Update the records from the line with "You are a computer-use agent." to the line with "pyautogui.click(x=588, y=666)" by replacing "Long Plot" with "Wide Plot", keeping everything else the same. Return only those lines.

-- Input material start --

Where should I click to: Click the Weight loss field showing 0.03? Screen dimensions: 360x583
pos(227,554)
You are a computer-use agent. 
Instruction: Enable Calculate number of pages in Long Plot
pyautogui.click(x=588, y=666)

-- Input material end --
-- Input material start --

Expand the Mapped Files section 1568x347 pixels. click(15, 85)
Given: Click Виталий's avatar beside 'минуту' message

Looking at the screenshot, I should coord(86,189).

-- Input material end --

▸ **Exercise output**
You are a computer-use agent. 
Instruction: Enable Calculate number of pages in Wide Plot
pyautogui.click(x=588, y=666)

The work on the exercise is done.